An alternative way to achieve the same thing (although I am not sure about the exception safety of such a solution) would be to have a writer wrapper in the spirit of (not tested, but it compiles)

struct StyledWrite<'a, T: Write> {
	style: Style,
	inner: &'a mut T,
}

impl<'a, T: Write> StyledWrite<'a, T> {
	fn new(inner: &'a mut T, style: Style) -> Self {
		// write the style prefix sequence into inner here
		Self { inner, style }
	}
}

impl<T: Write> Drop for StyledWrite<'_, T> {
	fn drop(&mut self) {
		// write the style suffix sequence into inner here
	}
}

impl<T: Write> Write for StyledWrite<'_, T> {
	fn write(&mut self, buf: &[u8]) -> std::io::Result<usize> {
		self.inner.write(buf)
	}

	fn flush(&mut self) -> std::io::Result<()> {
		self.inner.flush()
	}
}

trait WriteExt<T: Write> {
	fn styled(&mut self, style: Style) -> StyledWrite<'_, T>;

	fn red(&mut self) -> StyledWrite<'_, T>;
}

impl<T> WriteExt<T> for T
where
	T: Write,
{
	fn styled(&mut self, style: Style) -> StyledWrite<'_, T> {
		StyledWrite::new(self, style)
	}

	fn red(&mut self) -> StyledWrite<'_, T> {
		self.styled(Style::new().red())
	}
}

which would enable an even nicer API for styling the whole writer for a limited time:

write!(myWrite.red(), "everything is red!");
write!(myWrite.styled(Style::new().bold()), "everything is bold!");

I have not filled out the parts which write the boundary sequences because I am not sure how to properly use the fmt_prefix methods. In my code, I have a special struct that just wraps a style and defers to fmt_prefix in its Display implementation, because that's the only way I have managed to get my hands on the Formatter instance that fmt_prefix requires.

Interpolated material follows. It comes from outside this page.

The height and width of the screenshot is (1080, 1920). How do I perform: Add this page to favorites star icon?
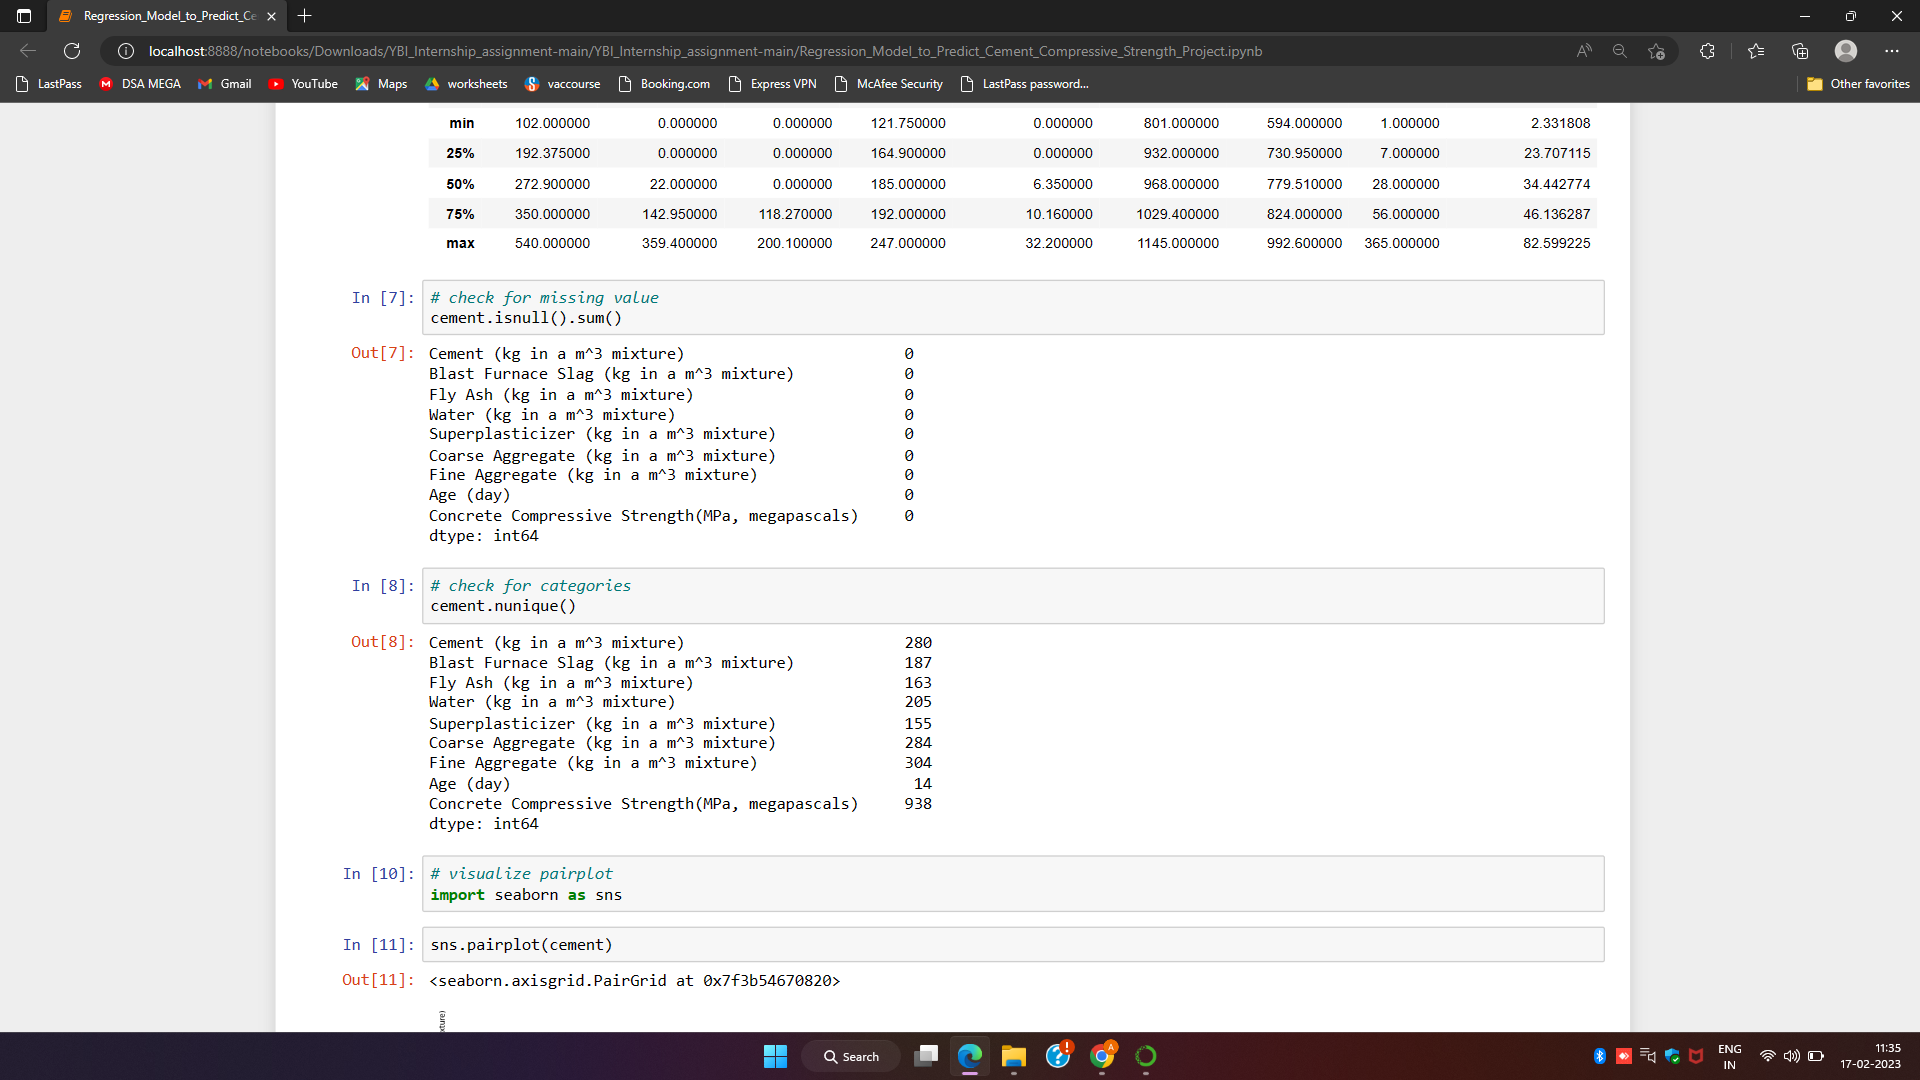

UPDATE: playing with this a little more, it works pretty well, but the writing of a suffix sequence in drop is not infallible, and I am not sure what the proper way of handling errors in drop is. unwrap is IMO pretty unacceptable, because it makes proper error handling impossible, but ignoring the error also does not feel right.